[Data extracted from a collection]
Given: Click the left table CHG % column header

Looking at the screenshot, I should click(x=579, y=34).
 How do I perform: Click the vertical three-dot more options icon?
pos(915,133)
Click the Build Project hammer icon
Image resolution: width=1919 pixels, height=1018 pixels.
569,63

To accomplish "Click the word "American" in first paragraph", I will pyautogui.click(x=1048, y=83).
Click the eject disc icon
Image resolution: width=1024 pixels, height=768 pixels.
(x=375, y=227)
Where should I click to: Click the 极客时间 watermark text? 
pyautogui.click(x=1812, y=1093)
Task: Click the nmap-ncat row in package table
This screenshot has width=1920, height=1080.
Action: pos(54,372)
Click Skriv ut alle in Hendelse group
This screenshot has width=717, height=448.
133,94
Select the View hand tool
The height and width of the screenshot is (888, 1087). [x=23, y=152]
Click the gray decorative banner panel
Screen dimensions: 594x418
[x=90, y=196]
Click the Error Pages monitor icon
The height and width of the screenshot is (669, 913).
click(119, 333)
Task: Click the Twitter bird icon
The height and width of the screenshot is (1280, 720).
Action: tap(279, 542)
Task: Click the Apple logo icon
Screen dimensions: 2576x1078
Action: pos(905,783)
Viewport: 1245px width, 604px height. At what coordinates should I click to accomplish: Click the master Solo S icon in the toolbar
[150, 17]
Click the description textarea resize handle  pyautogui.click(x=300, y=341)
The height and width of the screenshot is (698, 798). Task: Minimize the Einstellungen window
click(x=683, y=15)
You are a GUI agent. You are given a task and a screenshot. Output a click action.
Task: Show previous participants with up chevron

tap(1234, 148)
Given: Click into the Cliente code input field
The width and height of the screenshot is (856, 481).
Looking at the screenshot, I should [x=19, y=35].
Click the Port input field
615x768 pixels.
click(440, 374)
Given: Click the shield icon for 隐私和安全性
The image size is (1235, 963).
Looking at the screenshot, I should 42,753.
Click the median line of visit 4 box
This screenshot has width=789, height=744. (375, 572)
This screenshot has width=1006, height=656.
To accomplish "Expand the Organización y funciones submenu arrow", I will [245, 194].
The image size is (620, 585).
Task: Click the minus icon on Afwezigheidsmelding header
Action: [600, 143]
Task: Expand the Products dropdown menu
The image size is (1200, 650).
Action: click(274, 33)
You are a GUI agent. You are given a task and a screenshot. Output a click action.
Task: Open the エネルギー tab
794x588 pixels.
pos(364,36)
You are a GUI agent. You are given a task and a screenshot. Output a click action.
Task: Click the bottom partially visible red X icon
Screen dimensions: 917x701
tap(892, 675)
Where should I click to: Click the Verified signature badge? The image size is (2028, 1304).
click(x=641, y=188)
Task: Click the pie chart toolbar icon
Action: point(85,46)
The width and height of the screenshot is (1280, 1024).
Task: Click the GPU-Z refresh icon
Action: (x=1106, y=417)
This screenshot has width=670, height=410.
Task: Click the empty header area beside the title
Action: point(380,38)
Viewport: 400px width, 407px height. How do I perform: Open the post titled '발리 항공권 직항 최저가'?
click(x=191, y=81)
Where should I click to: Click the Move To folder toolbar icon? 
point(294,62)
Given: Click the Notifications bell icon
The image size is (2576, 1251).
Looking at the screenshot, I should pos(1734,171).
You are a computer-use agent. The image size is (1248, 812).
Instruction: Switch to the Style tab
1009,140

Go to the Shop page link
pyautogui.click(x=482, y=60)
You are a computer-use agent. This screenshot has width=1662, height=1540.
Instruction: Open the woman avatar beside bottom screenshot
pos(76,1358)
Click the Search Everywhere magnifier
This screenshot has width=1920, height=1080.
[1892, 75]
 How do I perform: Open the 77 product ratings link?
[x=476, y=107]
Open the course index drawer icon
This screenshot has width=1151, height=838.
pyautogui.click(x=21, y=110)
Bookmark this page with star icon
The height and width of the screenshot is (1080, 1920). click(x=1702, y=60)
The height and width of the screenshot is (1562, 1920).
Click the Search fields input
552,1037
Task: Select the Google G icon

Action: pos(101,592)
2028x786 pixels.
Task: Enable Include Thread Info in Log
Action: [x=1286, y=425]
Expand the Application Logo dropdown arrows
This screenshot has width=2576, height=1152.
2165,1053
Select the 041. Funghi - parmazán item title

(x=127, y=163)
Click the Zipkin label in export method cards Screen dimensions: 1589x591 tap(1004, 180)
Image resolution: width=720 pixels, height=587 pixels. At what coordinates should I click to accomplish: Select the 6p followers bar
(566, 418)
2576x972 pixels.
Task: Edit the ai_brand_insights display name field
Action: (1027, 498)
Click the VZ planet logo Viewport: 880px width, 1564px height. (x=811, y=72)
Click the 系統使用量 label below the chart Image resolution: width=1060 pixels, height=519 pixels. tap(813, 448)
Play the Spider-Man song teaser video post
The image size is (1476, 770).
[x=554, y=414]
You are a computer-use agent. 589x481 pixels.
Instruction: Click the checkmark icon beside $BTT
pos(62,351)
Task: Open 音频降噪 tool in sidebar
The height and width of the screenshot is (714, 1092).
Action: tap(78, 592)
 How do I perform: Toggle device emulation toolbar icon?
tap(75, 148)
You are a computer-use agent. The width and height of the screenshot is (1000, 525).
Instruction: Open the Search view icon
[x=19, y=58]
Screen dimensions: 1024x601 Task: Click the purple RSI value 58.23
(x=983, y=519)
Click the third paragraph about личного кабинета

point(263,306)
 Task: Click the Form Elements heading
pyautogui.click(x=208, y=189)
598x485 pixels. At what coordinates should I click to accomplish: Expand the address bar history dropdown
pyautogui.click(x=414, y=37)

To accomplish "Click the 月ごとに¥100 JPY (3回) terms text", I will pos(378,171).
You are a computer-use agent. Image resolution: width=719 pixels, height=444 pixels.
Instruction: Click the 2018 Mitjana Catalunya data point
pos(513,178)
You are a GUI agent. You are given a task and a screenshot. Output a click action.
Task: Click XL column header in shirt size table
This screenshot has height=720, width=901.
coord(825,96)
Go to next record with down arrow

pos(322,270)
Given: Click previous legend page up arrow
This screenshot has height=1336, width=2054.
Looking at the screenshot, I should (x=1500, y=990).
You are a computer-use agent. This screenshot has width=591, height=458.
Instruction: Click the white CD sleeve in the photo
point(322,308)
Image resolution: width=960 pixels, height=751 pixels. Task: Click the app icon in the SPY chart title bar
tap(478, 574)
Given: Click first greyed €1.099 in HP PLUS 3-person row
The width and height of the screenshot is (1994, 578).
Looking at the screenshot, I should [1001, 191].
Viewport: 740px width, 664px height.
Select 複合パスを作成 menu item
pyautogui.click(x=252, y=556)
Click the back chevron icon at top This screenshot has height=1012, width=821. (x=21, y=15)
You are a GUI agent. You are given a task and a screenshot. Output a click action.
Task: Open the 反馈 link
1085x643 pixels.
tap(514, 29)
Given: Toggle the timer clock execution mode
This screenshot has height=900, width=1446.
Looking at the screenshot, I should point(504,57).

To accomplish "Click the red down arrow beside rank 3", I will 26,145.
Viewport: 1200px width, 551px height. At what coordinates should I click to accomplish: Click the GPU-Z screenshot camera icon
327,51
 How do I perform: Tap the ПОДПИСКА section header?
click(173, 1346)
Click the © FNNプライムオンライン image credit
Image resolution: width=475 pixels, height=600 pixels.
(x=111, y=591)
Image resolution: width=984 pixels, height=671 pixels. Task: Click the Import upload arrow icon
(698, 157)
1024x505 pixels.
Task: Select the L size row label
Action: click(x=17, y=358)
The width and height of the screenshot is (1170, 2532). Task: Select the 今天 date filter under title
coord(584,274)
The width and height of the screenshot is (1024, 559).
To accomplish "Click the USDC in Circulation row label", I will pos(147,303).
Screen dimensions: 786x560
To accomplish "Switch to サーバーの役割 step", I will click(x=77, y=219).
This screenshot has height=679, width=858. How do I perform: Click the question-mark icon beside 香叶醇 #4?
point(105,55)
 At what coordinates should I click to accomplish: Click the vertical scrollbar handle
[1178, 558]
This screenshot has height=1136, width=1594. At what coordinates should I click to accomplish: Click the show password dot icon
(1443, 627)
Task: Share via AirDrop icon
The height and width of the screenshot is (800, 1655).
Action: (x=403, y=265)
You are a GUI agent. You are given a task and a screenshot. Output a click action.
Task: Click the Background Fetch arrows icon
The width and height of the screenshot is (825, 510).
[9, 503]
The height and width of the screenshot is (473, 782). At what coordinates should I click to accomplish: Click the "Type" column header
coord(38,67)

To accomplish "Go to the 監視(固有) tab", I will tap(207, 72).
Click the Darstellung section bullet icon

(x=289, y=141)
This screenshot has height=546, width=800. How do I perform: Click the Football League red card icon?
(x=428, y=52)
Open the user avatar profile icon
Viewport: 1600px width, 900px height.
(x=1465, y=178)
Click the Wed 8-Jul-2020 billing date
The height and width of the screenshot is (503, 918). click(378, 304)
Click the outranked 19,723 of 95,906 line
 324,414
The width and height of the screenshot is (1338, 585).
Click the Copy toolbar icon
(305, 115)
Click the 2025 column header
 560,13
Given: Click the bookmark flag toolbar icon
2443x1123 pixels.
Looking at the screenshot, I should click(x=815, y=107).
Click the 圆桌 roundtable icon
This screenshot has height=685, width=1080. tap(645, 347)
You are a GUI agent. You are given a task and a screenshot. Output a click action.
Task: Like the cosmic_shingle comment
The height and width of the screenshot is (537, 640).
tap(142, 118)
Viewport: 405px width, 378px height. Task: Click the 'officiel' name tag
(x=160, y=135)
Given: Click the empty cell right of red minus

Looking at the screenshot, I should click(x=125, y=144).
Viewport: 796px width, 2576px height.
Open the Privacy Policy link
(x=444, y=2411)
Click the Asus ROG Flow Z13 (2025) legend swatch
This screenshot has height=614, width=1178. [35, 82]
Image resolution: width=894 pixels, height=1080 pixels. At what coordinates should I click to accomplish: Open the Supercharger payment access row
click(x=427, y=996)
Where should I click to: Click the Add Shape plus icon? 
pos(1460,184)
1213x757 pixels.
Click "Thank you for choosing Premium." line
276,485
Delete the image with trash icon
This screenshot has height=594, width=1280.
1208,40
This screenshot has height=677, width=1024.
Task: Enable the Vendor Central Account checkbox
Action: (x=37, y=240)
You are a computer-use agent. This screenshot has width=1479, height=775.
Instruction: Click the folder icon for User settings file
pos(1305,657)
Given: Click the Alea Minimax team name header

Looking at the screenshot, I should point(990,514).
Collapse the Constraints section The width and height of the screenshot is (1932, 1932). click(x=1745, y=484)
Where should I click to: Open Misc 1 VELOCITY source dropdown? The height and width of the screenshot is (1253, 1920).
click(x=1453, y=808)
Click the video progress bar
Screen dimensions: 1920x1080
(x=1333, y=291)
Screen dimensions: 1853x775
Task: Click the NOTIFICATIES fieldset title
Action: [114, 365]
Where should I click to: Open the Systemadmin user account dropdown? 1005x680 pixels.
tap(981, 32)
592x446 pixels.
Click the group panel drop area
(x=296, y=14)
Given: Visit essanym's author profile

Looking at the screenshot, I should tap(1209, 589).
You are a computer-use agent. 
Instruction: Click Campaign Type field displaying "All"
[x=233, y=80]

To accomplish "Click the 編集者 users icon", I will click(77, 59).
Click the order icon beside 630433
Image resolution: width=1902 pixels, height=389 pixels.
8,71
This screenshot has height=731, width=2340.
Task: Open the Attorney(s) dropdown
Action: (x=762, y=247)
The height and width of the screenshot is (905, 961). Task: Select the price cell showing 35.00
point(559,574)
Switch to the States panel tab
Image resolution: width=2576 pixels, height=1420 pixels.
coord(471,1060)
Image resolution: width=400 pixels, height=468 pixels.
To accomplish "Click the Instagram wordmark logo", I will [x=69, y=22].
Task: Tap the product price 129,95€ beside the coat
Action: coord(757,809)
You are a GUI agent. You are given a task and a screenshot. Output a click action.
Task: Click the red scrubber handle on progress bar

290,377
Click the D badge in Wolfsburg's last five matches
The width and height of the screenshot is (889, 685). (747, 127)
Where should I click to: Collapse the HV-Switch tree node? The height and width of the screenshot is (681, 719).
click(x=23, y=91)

**The task**
Copy the entries word for word, starting from the first one and ending with the line that contains "Looking at the screenshot, I should 42,753.", including that line.

**Correct output**
Given: Click the left table CHG % column header

Looking at the screenshot, I should click(x=579, y=34).
 How do I perform: Click the vertical three-dot more options icon?
pos(915,133)
Click the Build Project hammer icon
Image resolution: width=1919 pixels, height=1018 pixels.
569,63

To accomplish "Click the word "American" in first paragraph", I will pyautogui.click(x=1048, y=83).
Click the eject disc icon
Image resolution: width=1024 pixels, height=768 pixels.
(x=375, y=227)
Where should I click to: Click the 极客时间 watermark text? 
pyautogui.click(x=1812, y=1093)
Task: Click the nmap-ncat row in package table
This screenshot has width=1920, height=1080.
Action: pos(54,372)
Click Skriv ut alle in Hendelse group
This screenshot has width=717, height=448.
133,94
Select the View hand tool
The height and width of the screenshot is (888, 1087). [x=23, y=152]
Click the gray decorative banner panel
Screen dimensions: 594x418
[x=90, y=196]
Click the Error Pages monitor icon
The height and width of the screenshot is (669, 913).
click(119, 333)
Task: Click the Twitter bird icon
The height and width of the screenshot is (1280, 720).
Action: tap(279, 542)
Task: Click the Apple logo icon
Screen dimensions: 2576x1078
Action: pos(905,783)
Viewport: 1245px width, 604px height. At what coordinates should I click to accomplish: Click the master Solo S icon in the toolbar
[150, 17]
Click the description textarea resize handle  pyautogui.click(x=300, y=341)
The height and width of the screenshot is (698, 798). Task: Minimize the Einstellungen window
click(x=683, y=15)
You are a GUI agent. You are given a task and a screenshot. Output a click action.
Task: Show previous participants with up chevron

tap(1234, 148)
Given: Click into the Cliente code input field
The width and height of the screenshot is (856, 481).
Looking at the screenshot, I should [x=19, y=35].
Click the Port input field
615x768 pixels.
click(440, 374)
Given: Click the shield icon for 隐私和安全性
The image size is (1235, 963).
Looking at the screenshot, I should 42,753.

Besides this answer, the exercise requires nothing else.